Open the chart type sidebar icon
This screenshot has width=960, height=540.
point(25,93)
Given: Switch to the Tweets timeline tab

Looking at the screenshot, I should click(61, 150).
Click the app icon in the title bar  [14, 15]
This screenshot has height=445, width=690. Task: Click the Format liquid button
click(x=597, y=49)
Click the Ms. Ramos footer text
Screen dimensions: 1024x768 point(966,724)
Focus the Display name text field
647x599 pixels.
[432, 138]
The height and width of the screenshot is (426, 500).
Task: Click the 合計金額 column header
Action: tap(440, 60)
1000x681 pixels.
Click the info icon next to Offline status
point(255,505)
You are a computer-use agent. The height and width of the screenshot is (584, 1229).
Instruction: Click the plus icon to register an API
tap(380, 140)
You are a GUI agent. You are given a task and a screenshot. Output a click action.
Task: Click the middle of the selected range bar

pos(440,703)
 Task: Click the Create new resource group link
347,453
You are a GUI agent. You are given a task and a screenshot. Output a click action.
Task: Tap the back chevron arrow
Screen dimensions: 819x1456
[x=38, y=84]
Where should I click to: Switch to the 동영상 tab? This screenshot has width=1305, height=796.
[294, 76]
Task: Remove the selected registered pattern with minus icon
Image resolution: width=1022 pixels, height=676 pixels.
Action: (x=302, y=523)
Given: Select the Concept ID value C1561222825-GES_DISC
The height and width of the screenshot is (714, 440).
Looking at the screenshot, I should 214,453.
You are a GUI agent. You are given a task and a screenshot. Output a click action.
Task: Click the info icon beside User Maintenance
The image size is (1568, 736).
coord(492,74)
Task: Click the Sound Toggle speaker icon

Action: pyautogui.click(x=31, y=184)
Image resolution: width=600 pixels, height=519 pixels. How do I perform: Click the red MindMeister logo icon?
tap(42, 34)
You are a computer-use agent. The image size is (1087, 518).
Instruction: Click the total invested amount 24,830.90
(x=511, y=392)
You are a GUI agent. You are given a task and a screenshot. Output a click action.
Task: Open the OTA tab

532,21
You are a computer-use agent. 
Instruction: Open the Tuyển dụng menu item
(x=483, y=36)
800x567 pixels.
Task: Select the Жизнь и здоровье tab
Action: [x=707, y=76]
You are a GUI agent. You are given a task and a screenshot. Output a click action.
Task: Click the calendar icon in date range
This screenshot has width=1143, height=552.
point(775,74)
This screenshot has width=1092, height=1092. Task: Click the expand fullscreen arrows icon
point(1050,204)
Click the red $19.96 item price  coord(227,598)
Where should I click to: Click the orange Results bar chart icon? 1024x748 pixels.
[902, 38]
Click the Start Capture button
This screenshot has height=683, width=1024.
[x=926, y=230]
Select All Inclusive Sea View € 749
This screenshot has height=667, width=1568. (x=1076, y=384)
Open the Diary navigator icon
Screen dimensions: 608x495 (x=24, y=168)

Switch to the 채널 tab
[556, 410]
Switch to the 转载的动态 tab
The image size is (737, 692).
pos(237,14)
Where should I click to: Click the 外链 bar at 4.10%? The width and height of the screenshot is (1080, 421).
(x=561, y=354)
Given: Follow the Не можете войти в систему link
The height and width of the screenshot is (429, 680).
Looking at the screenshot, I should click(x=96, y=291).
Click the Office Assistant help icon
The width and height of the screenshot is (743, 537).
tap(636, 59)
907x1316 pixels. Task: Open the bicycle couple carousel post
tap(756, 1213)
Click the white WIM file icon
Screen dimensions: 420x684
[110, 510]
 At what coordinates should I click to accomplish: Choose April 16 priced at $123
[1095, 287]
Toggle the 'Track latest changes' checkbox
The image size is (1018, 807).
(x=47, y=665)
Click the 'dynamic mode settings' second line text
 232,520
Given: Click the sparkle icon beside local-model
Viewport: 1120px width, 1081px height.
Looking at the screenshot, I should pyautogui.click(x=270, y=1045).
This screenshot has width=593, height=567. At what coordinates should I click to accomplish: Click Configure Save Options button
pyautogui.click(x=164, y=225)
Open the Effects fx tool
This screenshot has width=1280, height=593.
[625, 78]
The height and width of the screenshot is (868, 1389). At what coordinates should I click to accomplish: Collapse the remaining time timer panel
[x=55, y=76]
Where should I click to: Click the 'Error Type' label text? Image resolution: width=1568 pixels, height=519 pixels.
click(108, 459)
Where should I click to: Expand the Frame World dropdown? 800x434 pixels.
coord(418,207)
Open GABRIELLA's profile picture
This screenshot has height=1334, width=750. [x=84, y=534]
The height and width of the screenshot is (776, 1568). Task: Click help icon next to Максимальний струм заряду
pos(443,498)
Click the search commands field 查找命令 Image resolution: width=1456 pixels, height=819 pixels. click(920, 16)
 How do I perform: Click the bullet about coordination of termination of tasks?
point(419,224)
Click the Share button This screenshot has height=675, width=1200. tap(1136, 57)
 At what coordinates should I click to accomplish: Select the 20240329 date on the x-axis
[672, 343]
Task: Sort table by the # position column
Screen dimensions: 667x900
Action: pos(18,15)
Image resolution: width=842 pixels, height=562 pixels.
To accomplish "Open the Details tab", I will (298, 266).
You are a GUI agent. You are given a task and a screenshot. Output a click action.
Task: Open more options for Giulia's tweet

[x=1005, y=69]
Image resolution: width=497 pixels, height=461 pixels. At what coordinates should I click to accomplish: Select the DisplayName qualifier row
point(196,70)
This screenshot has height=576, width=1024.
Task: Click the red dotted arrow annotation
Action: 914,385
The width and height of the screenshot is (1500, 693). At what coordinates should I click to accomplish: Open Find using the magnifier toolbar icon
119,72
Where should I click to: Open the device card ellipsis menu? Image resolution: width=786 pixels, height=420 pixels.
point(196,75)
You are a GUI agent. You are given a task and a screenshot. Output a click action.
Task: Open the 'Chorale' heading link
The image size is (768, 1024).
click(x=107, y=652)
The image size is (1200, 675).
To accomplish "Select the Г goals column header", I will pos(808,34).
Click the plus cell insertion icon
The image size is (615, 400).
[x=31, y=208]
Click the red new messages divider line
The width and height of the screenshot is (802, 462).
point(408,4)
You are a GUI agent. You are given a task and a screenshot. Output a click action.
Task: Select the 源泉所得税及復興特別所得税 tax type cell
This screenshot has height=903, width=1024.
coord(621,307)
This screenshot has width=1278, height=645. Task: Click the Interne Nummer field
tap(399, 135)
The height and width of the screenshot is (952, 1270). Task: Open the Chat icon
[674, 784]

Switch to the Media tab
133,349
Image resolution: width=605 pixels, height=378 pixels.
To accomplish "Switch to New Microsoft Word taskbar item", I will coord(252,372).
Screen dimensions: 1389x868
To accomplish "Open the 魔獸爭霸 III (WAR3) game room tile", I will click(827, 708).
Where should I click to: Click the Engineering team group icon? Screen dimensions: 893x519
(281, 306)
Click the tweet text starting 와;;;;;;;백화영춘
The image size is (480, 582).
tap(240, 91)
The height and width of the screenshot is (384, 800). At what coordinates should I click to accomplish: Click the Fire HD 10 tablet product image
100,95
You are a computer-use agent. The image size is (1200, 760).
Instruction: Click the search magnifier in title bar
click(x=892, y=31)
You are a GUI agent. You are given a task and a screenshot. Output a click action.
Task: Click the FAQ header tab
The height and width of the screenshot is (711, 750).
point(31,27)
==========
#### [EXERCISE BRIEF]
Send back exactly the lines from the line with "Click the plus cell insertion icon" through the end of the records.

#### [RESPONSE]
Click the plus cell insertion icon
The image size is (615, 400).
[x=31, y=208]
Click the red new messages divider line
The width and height of the screenshot is (802, 462).
point(408,4)
You are a GUI agent. You are given a task and a screenshot. Output a click action.
Task: Select the 源泉所得税及復興特別所得税 tax type cell
This screenshot has height=903, width=1024.
coord(621,307)
This screenshot has width=1278, height=645. Task: Click the Interne Nummer field
tap(399, 135)
The height and width of the screenshot is (952, 1270). Task: Open the Chat icon
[674, 784]

Switch to the Media tab
133,349
Image resolution: width=605 pixels, height=378 pixels.
To accomplish "Switch to New Microsoft Word taskbar item", I will coord(252,372).
Screen dimensions: 1389x868
To accomplish "Open the 魔獸爭霸 III (WAR3) game room tile", I will click(827, 708).
Where should I click to: Click the Engineering team group icon? Screen dimensions: 893x519
(281, 306)
Click the tweet text starting 와;;;;;;;백화영춘
The image size is (480, 582).
tap(240, 91)
The height and width of the screenshot is (384, 800). At what coordinates should I click to accomplish: Click the Fire HD 10 tablet product image
100,95
You are a computer-use agent. The image size is (1200, 760).
Instruction: Click the search magnifier in title bar
click(x=892, y=31)
You are a GUI agent. You are given a task and a screenshot. Output a click action.
Task: Click the FAQ header tab
The height and width of the screenshot is (711, 750).
point(31,27)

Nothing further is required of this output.